_Records for this task_
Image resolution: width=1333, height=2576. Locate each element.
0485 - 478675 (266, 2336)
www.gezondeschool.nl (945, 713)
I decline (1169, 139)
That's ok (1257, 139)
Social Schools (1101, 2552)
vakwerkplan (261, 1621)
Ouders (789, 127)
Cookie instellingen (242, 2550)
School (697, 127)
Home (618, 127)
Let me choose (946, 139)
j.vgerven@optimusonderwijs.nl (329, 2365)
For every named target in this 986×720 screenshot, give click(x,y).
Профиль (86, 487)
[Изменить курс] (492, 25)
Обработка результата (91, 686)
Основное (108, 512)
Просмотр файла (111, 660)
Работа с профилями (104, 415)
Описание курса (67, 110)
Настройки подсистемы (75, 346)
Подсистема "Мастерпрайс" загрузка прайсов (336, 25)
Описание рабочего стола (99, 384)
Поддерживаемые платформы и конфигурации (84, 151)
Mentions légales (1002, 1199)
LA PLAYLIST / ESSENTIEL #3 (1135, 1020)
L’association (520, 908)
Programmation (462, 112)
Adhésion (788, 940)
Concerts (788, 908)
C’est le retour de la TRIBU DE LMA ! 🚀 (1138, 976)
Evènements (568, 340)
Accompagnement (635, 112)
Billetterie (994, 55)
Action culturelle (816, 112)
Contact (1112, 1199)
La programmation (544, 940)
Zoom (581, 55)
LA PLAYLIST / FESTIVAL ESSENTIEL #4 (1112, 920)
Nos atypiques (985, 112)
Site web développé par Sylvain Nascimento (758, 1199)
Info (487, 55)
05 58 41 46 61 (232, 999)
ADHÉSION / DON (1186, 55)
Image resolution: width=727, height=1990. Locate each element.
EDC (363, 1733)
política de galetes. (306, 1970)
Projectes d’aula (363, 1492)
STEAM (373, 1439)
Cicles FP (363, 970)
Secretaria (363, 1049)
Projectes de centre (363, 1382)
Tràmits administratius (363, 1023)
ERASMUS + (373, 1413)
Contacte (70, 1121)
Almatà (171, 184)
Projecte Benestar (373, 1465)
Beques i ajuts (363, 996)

_Problem to solve_
Extract every one of the lines above verbatim, from the first to the last.

_Solution to this exercise_
Image resolution: width=1333, height=2576. Locate each element.
0485 - 478675 (266, 2336)
www.gezondeschool.nl (945, 713)
I decline (1169, 139)
That's ok (1257, 139)
Social Schools (1101, 2552)
vakwerkplan (261, 1621)
Ouders (789, 127)
Cookie instellingen (242, 2550)
School (697, 127)
Home (618, 127)
Let me choose (946, 139)
j.vgerven@optimusonderwijs.nl (329, 2365)
For every named target in this 986×720 screenshot, give click(x,y).
Профиль (86, 487)
[Изменить курс] (492, 25)
Обработка результата (91, 686)
Основное (108, 512)
Просмотр файла (111, 660)
Работа с профилями (104, 415)
Описание курса (67, 110)
Настройки подсистемы (75, 346)
Подсистема "Мастерпрайс" загрузка прайсов (336, 25)
Описание рабочего стола (99, 384)
Поддерживаемые платформы и конфигурации (84, 151)
Mentions légales (1002, 1199)
LA PLAYLIST / ESSENTIEL #3 (1135, 1020)
L’association (520, 908)
Programmation (462, 112)
Adhésion (788, 940)
Concerts (788, 908)
C’est le retour de la TRIBU DE LMA ! 🚀 (1138, 976)
Evènements (568, 340)
Accompagnement (635, 112)
Billetterie (994, 55)
Action culturelle (816, 112)
Contact (1112, 1199)
La programmation (544, 940)
Zoom (581, 55)
LA PLAYLIST / FESTIVAL ESSENTIEL #4 (1112, 920)
Nos atypiques (985, 112)
Site web développé par Sylvain Nascimento (758, 1199)
Info (487, 55)
05 58 41 46 61 (232, 999)
ADHÉSION / DON (1186, 55)
Image resolution: width=727, height=1990. Locate each element.
EDC (363, 1733)
política de galetes. (306, 1970)
Projectes d’aula (363, 1492)
STEAM (373, 1439)
Cicles FP (363, 970)
Secretaria (363, 1049)
Projectes de centre (363, 1382)
Tràmits administratius (363, 1023)
ERASMUS + (373, 1413)
Contacte (70, 1121)
Almatà (171, 184)
Projecte Benestar (373, 1465)
Beques i ajuts (363, 996)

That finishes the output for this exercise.